Give the rows below as a JSON list of strings, one string per line, from the first row through the line containing "will [213, 394].", both included, with blank lines omitted.
────────────────
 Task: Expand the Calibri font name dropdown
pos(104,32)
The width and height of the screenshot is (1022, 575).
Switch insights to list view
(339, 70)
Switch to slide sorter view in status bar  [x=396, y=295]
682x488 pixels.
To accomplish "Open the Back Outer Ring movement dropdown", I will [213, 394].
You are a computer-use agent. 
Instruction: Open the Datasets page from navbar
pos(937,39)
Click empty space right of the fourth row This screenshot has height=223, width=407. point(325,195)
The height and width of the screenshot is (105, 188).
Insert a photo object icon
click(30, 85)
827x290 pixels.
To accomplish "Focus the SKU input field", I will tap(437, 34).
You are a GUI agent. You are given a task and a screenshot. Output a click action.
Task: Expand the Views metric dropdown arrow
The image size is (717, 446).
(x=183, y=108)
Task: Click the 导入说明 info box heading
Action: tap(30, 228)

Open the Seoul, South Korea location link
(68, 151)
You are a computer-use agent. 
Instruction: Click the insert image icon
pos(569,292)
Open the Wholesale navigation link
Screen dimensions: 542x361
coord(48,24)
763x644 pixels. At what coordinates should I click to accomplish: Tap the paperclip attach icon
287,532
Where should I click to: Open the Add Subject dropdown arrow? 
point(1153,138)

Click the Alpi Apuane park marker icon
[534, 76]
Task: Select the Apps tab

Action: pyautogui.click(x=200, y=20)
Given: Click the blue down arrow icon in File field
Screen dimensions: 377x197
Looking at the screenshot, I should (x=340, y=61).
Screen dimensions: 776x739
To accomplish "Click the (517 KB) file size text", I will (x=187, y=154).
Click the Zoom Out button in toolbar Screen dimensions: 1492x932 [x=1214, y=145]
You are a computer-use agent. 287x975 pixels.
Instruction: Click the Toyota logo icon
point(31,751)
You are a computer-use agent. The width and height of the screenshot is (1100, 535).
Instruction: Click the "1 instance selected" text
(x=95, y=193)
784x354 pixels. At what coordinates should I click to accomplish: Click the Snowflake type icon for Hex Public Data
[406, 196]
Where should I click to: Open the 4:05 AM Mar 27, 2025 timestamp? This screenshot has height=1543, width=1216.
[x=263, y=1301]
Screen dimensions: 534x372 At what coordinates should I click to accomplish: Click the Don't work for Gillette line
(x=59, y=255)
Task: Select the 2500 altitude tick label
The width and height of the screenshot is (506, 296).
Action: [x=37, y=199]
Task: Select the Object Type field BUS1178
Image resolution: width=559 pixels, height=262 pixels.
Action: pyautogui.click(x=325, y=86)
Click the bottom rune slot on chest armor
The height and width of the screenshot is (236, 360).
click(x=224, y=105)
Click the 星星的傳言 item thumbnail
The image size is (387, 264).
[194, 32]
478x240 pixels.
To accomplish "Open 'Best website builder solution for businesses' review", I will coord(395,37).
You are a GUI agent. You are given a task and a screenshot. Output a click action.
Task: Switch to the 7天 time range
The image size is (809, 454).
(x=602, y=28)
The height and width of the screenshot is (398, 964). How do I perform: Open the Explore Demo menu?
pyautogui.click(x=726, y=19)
────────────────
### Answer to the exercise
[
  " Task: Expand the Calibri font name dropdown",
  "pos(104,32)",
  "The width and height of the screenshot is (1022, 575).",
  "Switch insights to list view",
  "(339, 70)",
  "Switch to slide sorter view in status bar  [x=396, y=295]",
  "682x488 pixels.",
  "To accomplish \"Open the Back Outer Ring movement dropdown\", I will [213, 394]."
]